Expensive Explicit Deallocation: An Example

Expensive Explicit Deallocation: An Example

Here is an example in which explicit deallocation appears to be necessarily much more expensive in execution time than garbage collection. The scenario:
  • 1 We are implementing a cache used for reading a random-access file of bytes.
  • 2 We assume that the file accesses will exhibit a high degree of locality, i.e. it is very likely that the next character requested will be near a character that was recently requested. In particular, we assume that the time required for reads that hit the cache is at least on the same order as the time required to process cache misses.
  • 3 The client of this cache is multithreaded.
  • 4 Acquiring and releasing a lock is expensive relative to a memory access.
  • 5 Writing a single pointer is an indivisible operation.

    Note that this is a typical scenario encountered by CORD_from_file_lazy in the cord package distributed with our garbage collector.

    We will cache a fixed number of file sections. A read operation from an uncached part of the file will usually replace one of these file sections.

    Our goal is to reduce the cost of a read from a cached section of the file to a few memory operations. By analogy to a direct mapped CPU cache, one way to accomplish this is to make the section lengths fixed (corresponding to cache lines), and to use the low order bits of the file position to index into the section. The next higher group of file position bits is used to index into a table T, each entry of which is a pointer to a section. Each section also contains its full starting address in the file, so that we can validate that the appropriate file section is actually cached.
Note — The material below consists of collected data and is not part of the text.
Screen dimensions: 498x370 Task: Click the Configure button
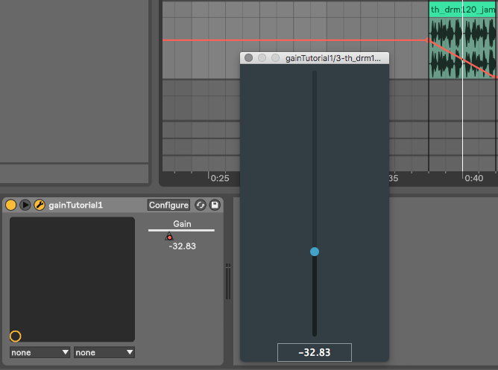168,205
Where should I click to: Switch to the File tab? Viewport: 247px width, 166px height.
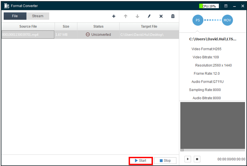[15, 16]
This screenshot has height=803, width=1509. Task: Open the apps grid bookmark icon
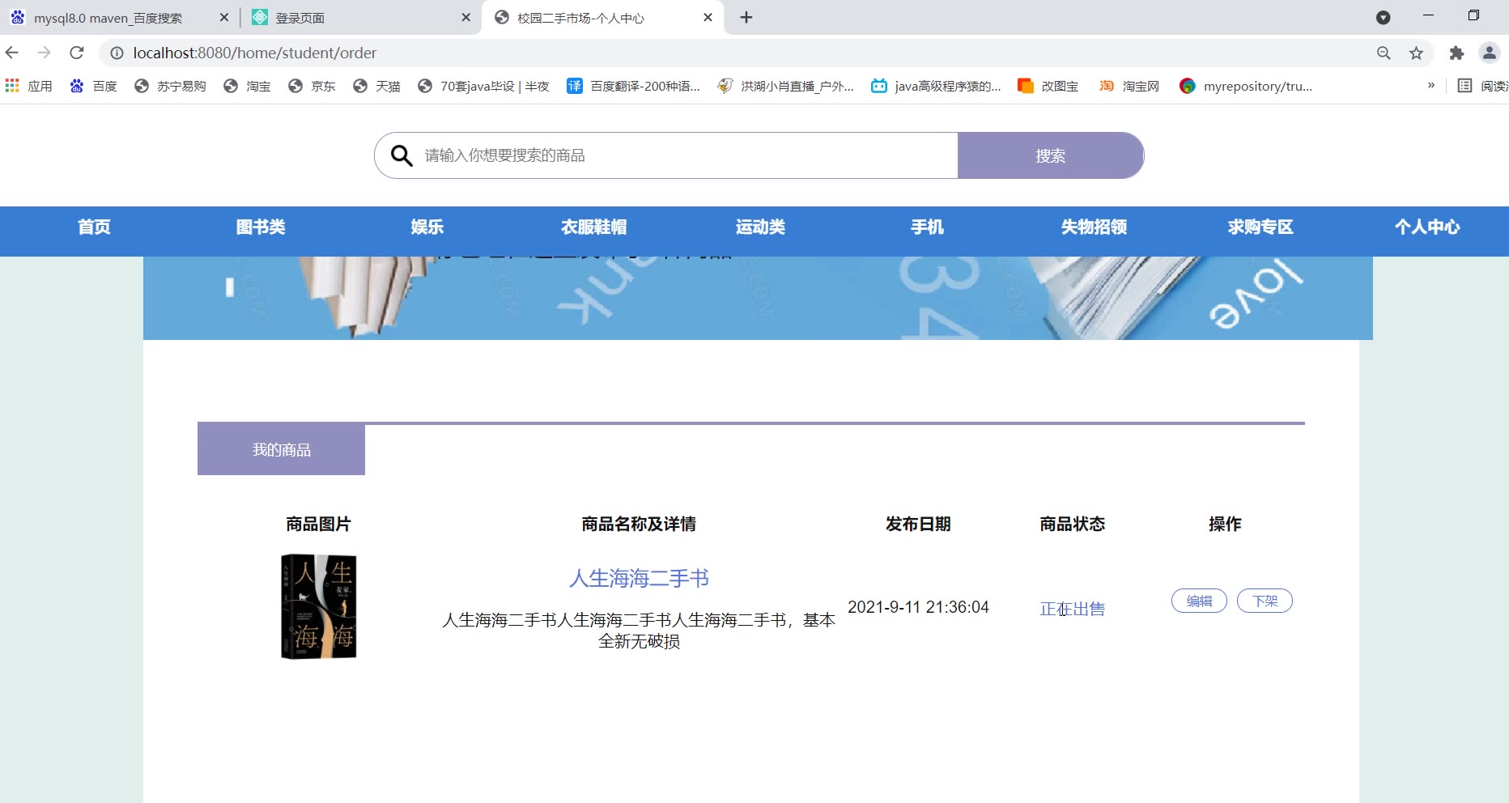coord(12,86)
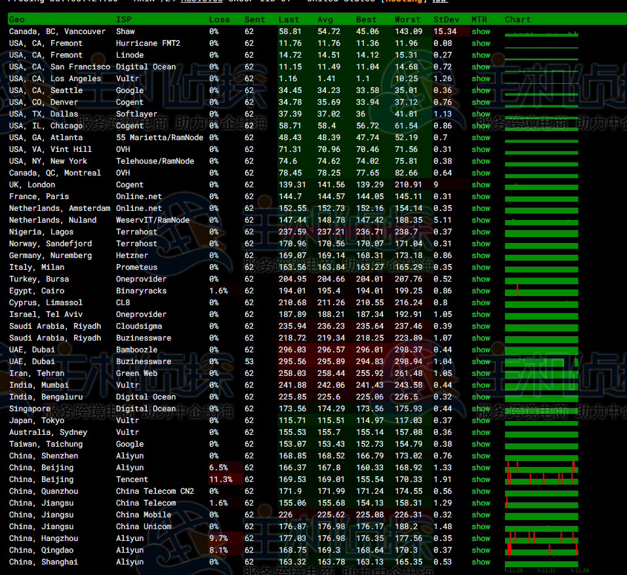Click the Chart column header
627x575 pixels.
pos(517,20)
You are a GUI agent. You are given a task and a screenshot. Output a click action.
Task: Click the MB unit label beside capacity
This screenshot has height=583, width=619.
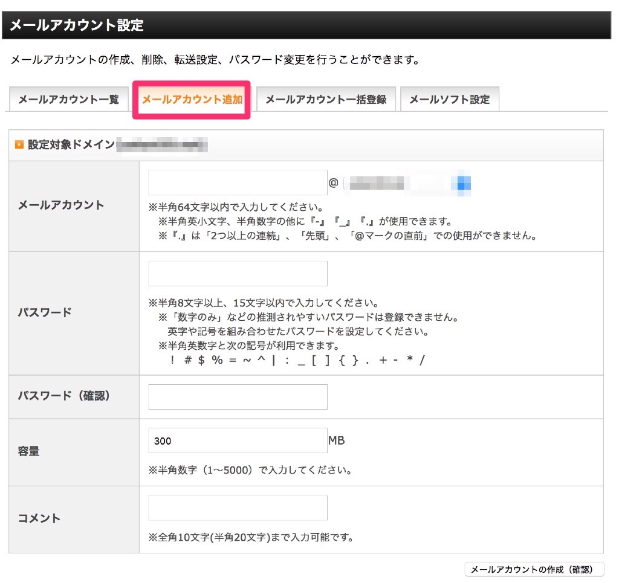337,440

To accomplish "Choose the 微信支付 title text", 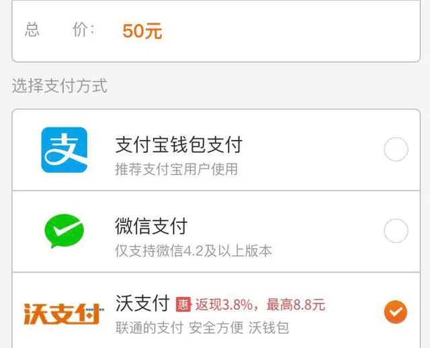I will pos(151,226).
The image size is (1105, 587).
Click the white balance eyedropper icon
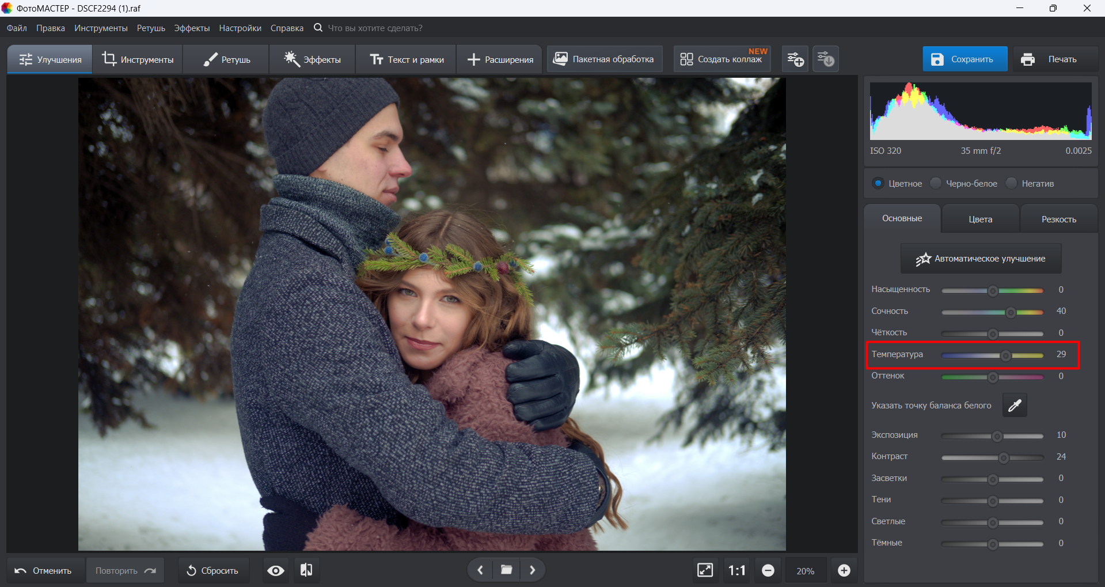coord(1015,406)
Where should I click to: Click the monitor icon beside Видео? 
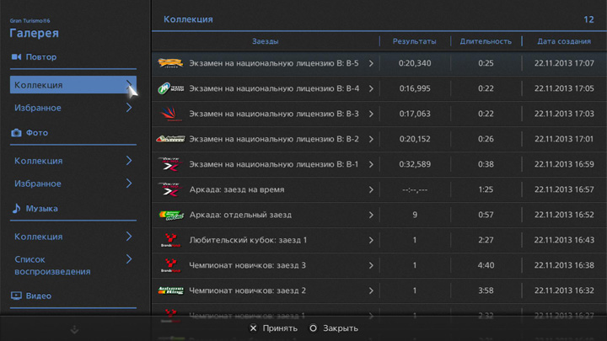click(x=16, y=296)
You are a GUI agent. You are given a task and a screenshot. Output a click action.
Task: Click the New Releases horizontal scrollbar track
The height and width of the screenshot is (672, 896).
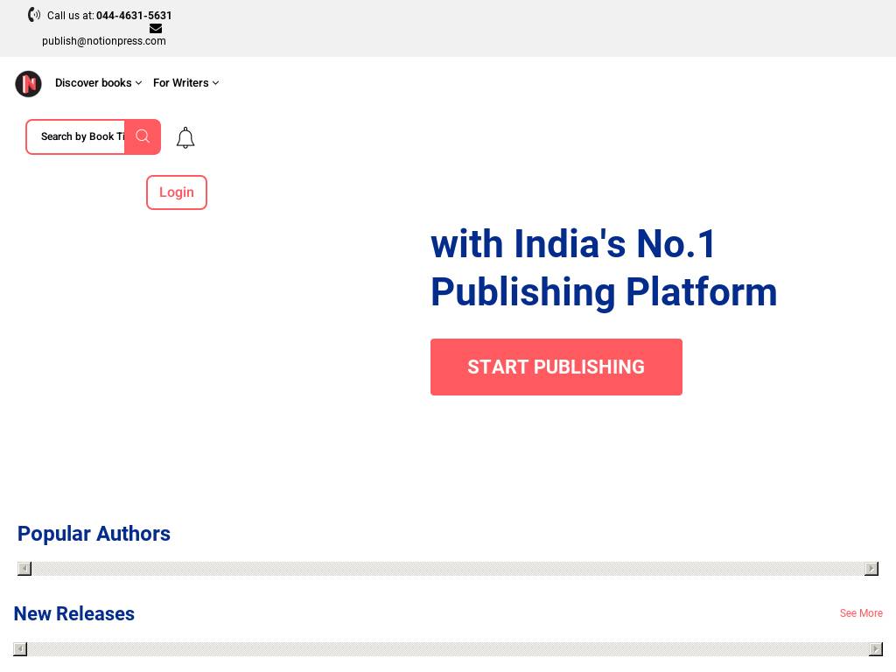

    In the garbage collected version, this all works fine. A cache miss is handled by allocating a new section, reading the appropriate section from the file, filling in the newly allocated section, and then atomically replacing the entry in T. This works correctly even in the presence of another concurrent access. The second access will see either the old or the new section. Either will provide it with accurate (though perhaps useless) information. Note that if the second access retrieves the old section, the old section will not be deallocated until the second access completes, since it remains accessible. Thus read operations that hit the cache require no locking.

    In the explicitly managed version, a cache section being replaced must be deallocated. This requires that there must be no concurrent read operations proceeding on the old section. There appears to be no way to ensure that without requiring every read operation, including cache hits, to acquire and release a lock. With a typical thread library, this is likely to increase the time required for a cache hit by something between a factor of 2 and 10, or possibly more. It is not hard to conceive of applications for which this is the dominant cost. The text editor supplied with the cord package is probably often in this category.

    (To be fair, the explicitly managed version might well allocate all sections statically, since it needs to lock on read accesses anyway. This saves some allocation and collection cost relative to the garbage collected version. But that is likely to be dominated by IO costs, and only affects the cache miss time, not the cache hit time. The cache hit time will still be much lower in the garbage collected version.)